Sasikala could be released earlier than January 27, 2021, if she utilises her parole facility.
Hindustan Times, Bengaluru | By Venkatesha Babu | Edited by Sparshita Saxena
UPDATED ON SEP 15, 2020 08:18 PM IST

Tamil Nadu, which will face assembly polls in the first quarter of next year, may see some changes in its political landscape as VK Sasikala Natarajan, once a close confidant of former AIADMK supremo J Jayalalithaa is likely to walk out of prison in January.

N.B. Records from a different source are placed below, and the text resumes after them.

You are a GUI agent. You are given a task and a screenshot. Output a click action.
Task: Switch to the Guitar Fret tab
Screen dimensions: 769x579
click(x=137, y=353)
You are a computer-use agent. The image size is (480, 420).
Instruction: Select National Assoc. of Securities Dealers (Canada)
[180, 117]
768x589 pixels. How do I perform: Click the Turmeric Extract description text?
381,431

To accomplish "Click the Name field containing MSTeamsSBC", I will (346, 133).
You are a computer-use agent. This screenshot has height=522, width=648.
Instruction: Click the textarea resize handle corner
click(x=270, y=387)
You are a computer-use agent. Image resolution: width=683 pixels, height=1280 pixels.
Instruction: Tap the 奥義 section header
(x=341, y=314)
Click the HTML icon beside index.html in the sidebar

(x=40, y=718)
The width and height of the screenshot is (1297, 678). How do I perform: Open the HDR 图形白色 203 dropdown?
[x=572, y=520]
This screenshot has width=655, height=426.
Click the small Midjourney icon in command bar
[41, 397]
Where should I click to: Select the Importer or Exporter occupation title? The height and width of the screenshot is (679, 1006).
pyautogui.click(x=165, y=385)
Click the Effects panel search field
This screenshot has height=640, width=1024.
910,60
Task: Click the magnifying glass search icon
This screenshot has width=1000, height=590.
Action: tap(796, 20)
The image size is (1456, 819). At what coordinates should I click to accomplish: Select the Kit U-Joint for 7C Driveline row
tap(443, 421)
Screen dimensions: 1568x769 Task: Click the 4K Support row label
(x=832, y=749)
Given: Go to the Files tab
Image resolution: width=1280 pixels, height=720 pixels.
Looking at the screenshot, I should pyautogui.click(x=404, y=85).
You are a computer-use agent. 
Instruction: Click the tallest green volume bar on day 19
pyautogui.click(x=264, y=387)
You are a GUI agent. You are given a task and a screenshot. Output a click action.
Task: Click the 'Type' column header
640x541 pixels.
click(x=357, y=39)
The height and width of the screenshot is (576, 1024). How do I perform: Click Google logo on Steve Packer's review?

According to an RTI reply by the office of the Chief Superintendent of Prison, Parapanna Agrahara, where Sasikala is currently serving a four-year prison term after being convicted by the Supreme Court, the probable date of her release is January 27, 2021, if she pays the ordered fine of Rs 10 crore. In case she fails to pay the fine, she is likely to be released on February 27, 2022.

However, what is interesting is that in the RTI response by R Latha, Public Information Officer, Sasikala could be released earlier than January 27, 2021, if she utilises her parole facility. Sasikala had entered prison on February 15, 2015, but had served 35 days in prison earlier in 1997 and 2004.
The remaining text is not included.